Texte —
===

3.4.13

NOTRE MAUVAISE GRAINE QUI ETES AUX CIEUX

Push The Sky Away - Nick Cave & The Bad Seeds


Ils ne sont jamais nombreux les compagnons de route d'un sauvage de ma trempe, une poignée d'élus dont on sait qu'ils ne dégueulasseront jamais les sièges ou le bitume juste là-devant. Des pourvoyeurs de la bonne atmosphère qui sied à tous les longs cours imaginables, quelques bons amis qui font la converse à coups de gratte ou de voix un peu nocturnes sur les bords. Et qui ont vite appris à se foutre de mes silences. Nick Cave fait partie de ceux qui m'accompagneront d'ici à l'éternité si jamais je m'empale dedans. En attendant, Nick et ses mauvaises graines viennent de me filer un rabe de carburant avec leur nouvel album, Push the sky away.

Suffit de jeter un premier œil distrait sur la pochette du disque pour savoir où on va foutre les pieds. Un décor de lumière à vif tout juste déchirée de grâce par deux formes plus sombres, deux silhouettes figées dans un ballet timide et lugubre alors qu'un ciel chauffé à blanc vient cramer les interstices. Le voyage s'annonce d'emblée beau et tendu comme une orgie d'anges désinhibés et on recense déjà quelques tremblements incontrôlés dans le périnée. La brochure garantit de l'orgasme à volonté et la jute promet d'avoir un goût de haut voltage.

Mais au contraire de cet érotisme déjà plus que latent, l'album démarre comme la boîte à musique d'un maniaco-dépressif porté sur le paranormal et les cérémonies louches là où on laisse pourrir les morts, une petite musique qu'on s'imaginerait entendre la nuit dans une pièce remplie de poupées inquiétantes au sourire vorace. Mais quand Nick se met à descendre l'octave dans les rauques bandants, on comprend tout de suite qu'il a pris les choses au sérieux et que ça va en envoyer dans les génitales. C'est le Cave de Boatman's call ou No more shall we part qui vient rôder par ici, celui qui va parsemer l'affaire de christs en pagaille jusqu'à nous repaître de leur sang.

S'acoquiner avec ce genre de Nick Cave, c'est être jeté de plein gré dans une église où un cureton pinté de cicatrices murmure des évangiles rétamés et des psaumes de perdus pour de bon du haut d'une chaire en velours craquelé. Sex, rock and roll et Spiritus Sanctus, devant une chiée d'apôtres paumés qui viennent finir de se brûler les ailes après avoir cherché de trop près leur bonne étoile. Une religion qui ne s'embarrasse pas de dieux à la con et préfère s'en remettre à la rougeur du stigmate.

===

Données fournies —
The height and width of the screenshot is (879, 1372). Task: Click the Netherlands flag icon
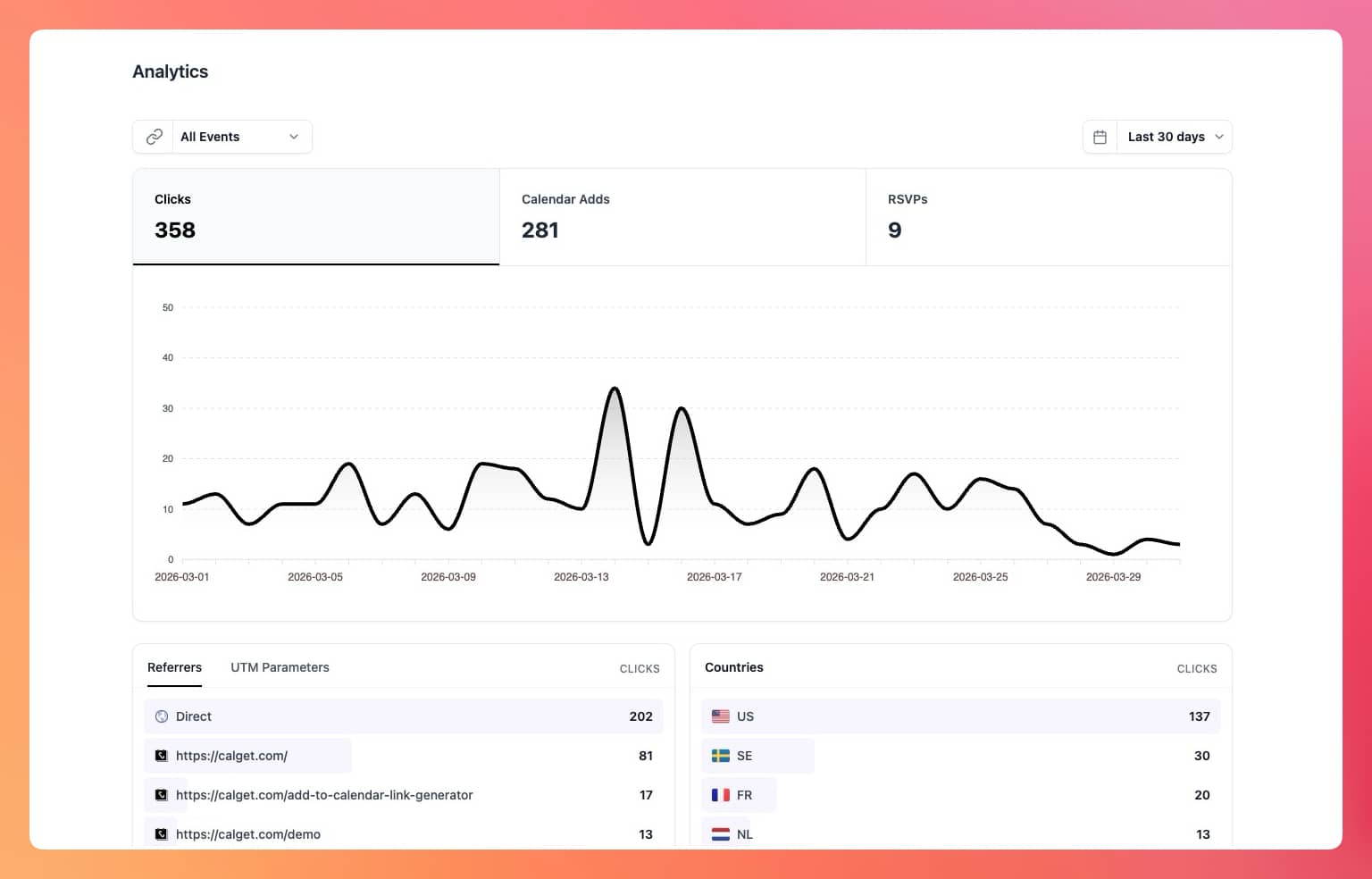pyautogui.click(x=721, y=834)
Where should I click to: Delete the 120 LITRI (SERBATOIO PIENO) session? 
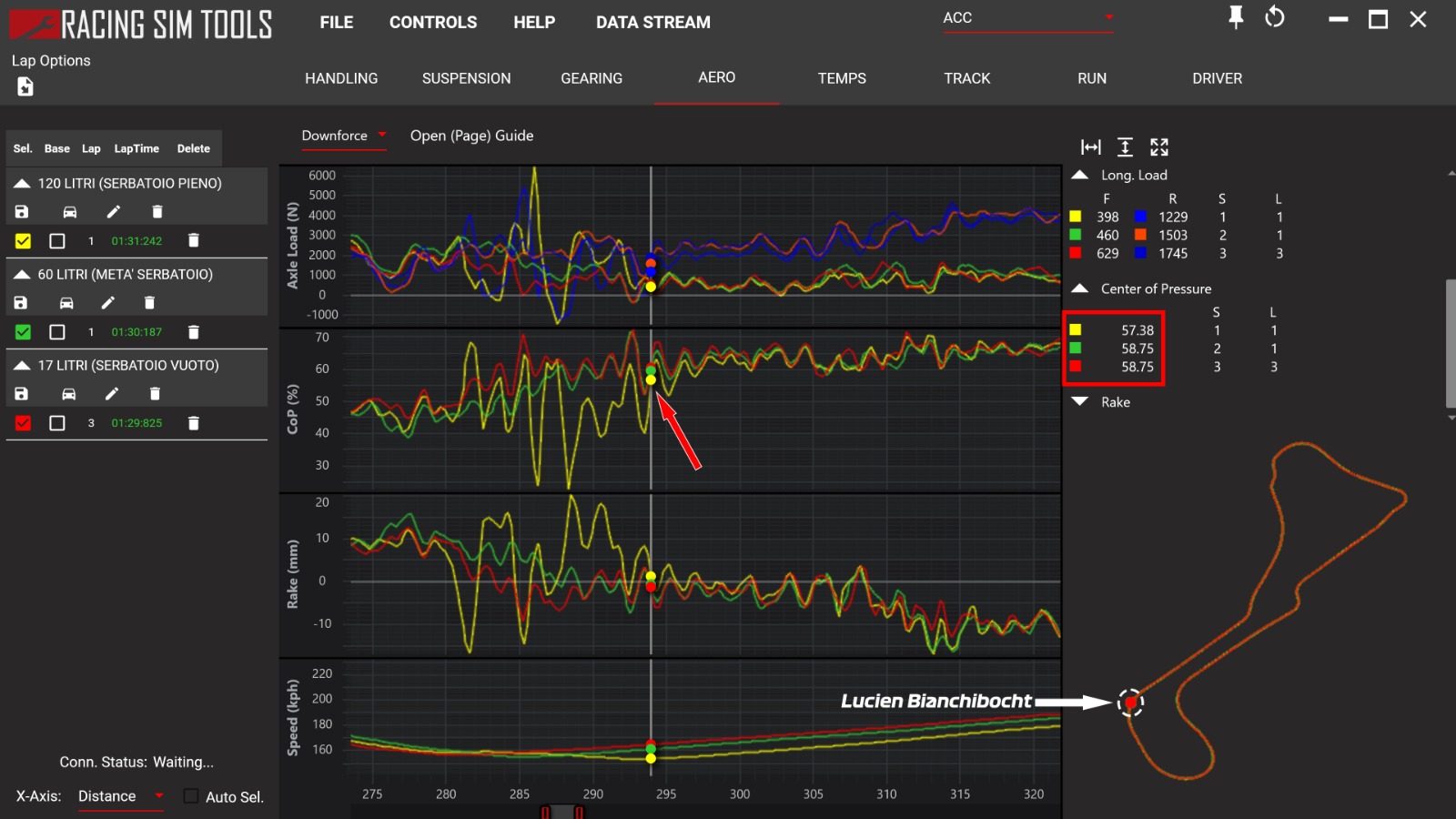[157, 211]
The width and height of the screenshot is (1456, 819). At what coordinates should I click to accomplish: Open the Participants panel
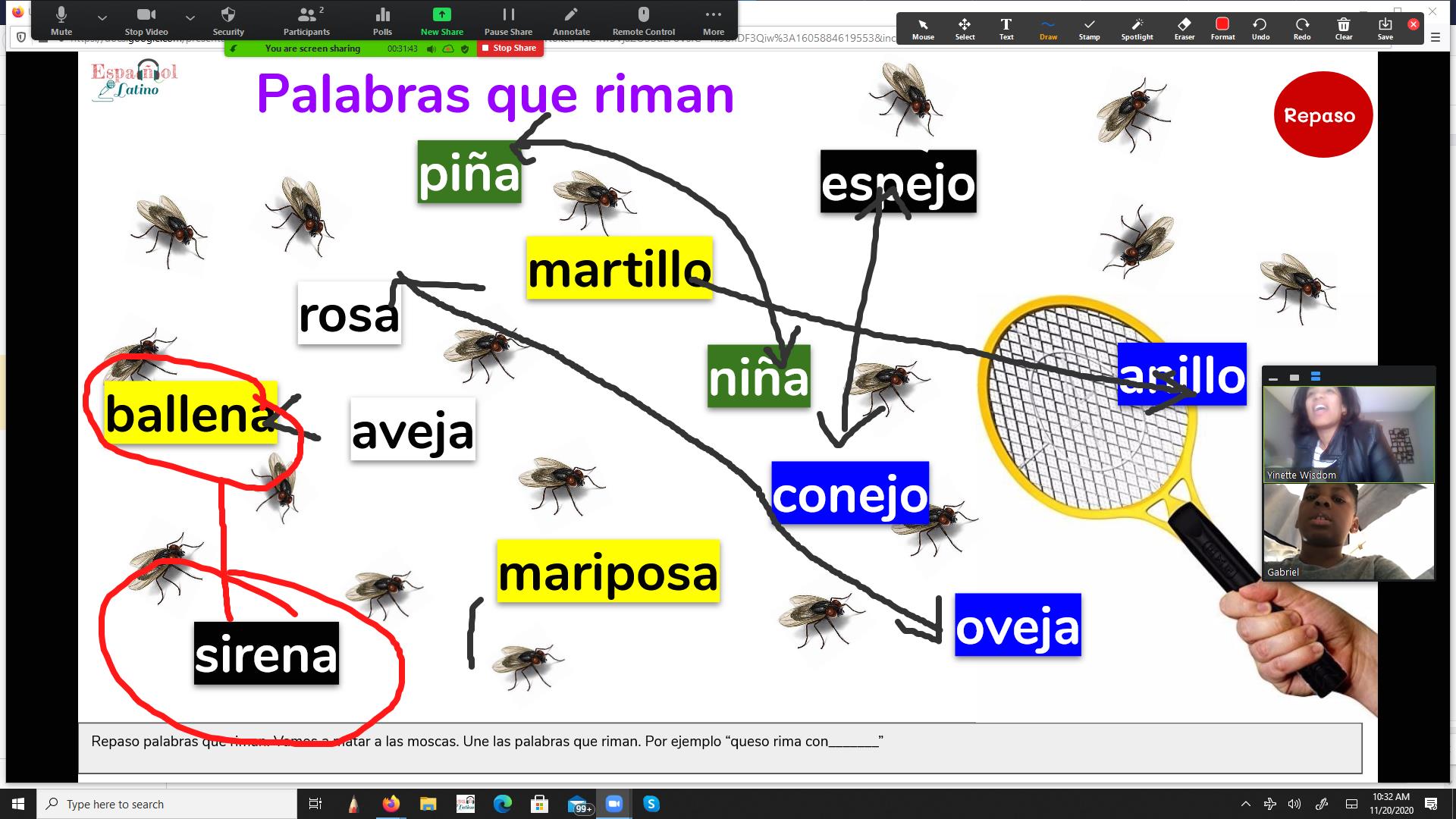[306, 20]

===

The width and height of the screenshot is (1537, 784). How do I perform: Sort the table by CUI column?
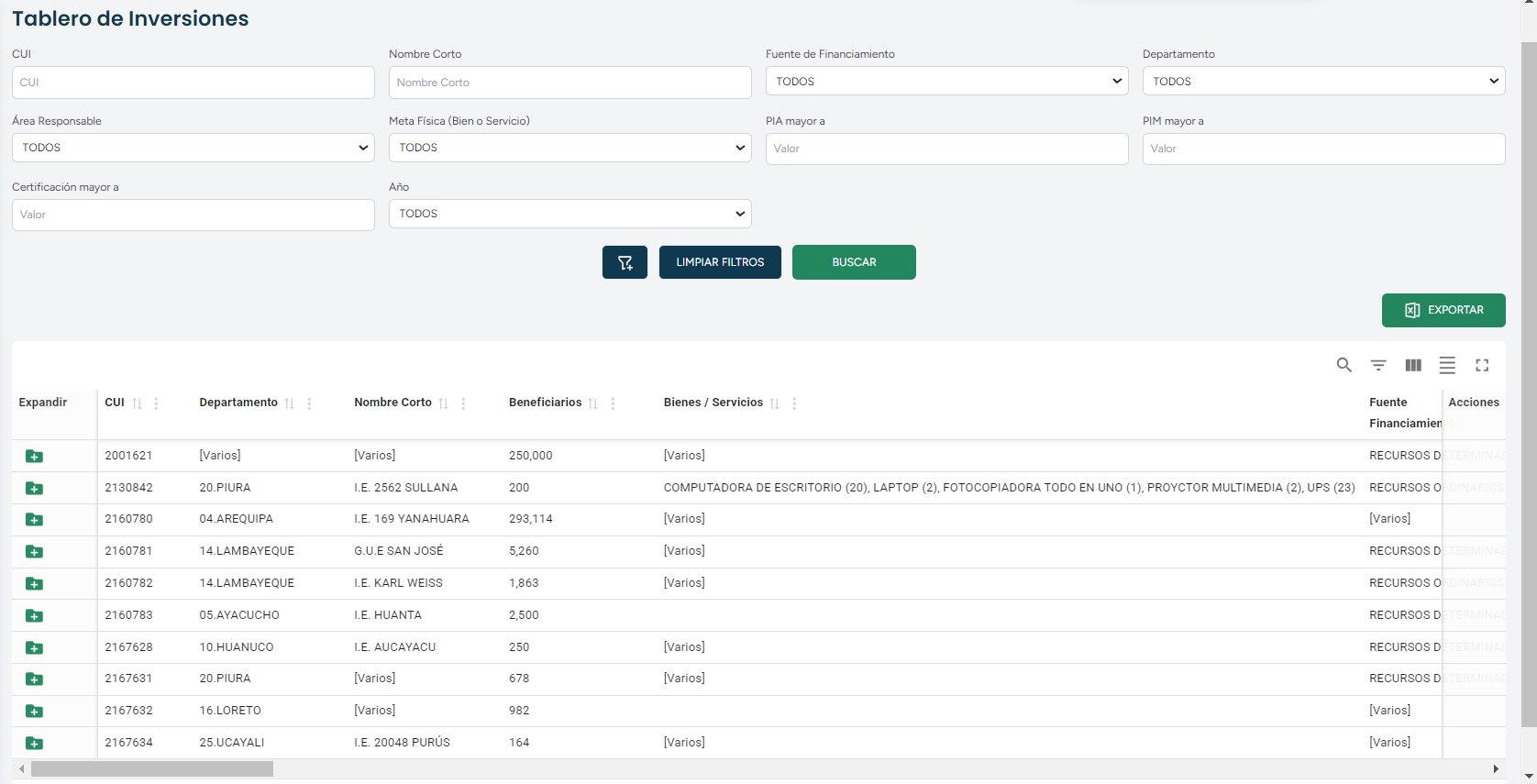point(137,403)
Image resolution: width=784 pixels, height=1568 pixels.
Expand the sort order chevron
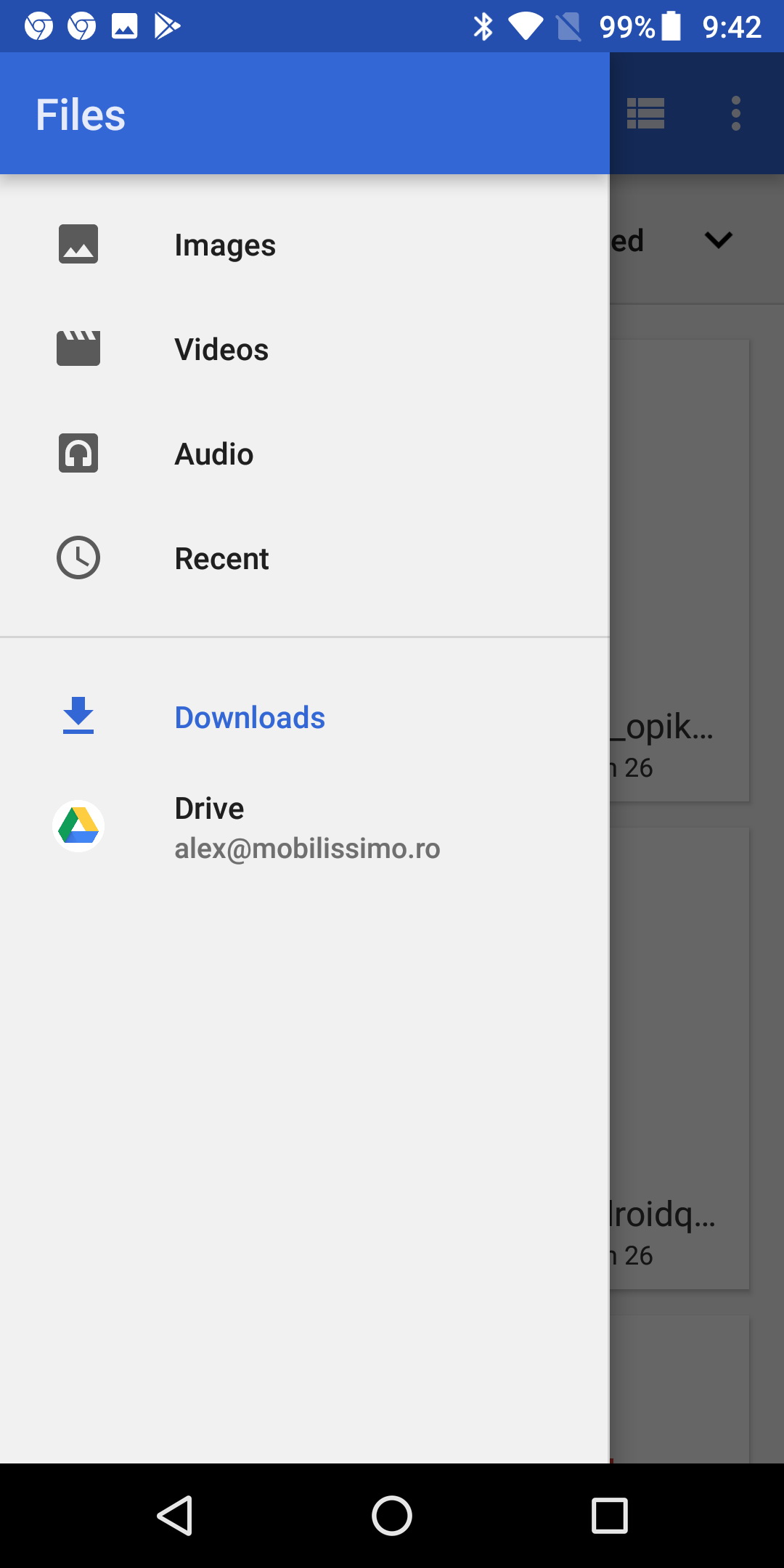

===

Consignes —
1. Répondez aux questions suivantes à partir du texte.
(a) Quel est le titre du nouvel album ?
(b) Combien de silhouettes apparaissent sur la pochette du disque ?
(c) Quels deux albums de Nick Cave sont cités ?
2. Réécrivez le passage du texte compris entre « Suffit de jeter » et « de haut voltage. », inclus, en remplaçant « pochette » par « couverture ».

Corrigé —
1.
(a) Push the sky away
(b) Deux
(c) Boatman's call et No more shall we part

2.
Suffit de jeter un premier œil distrait sur la couverture du disque pour savoir où on va foutre les pieds. Un décor de lumière à vif tout juste déchirée de grâce par deux formes plus sombres, deux silhouettes figées dans un ballet timide et lugubre alors qu'un ciel chauffé à blanc vient cramer les interstices. Le voyage s'annonce d'emblée beau et tendu comme une orgie d'anges désinhibés et on recense déjà quelques tremblements incontrôlés dans le périnée. La brochure garantit de l'orgasme à volonté et la jute promet d'avoir un goût de haut voltage.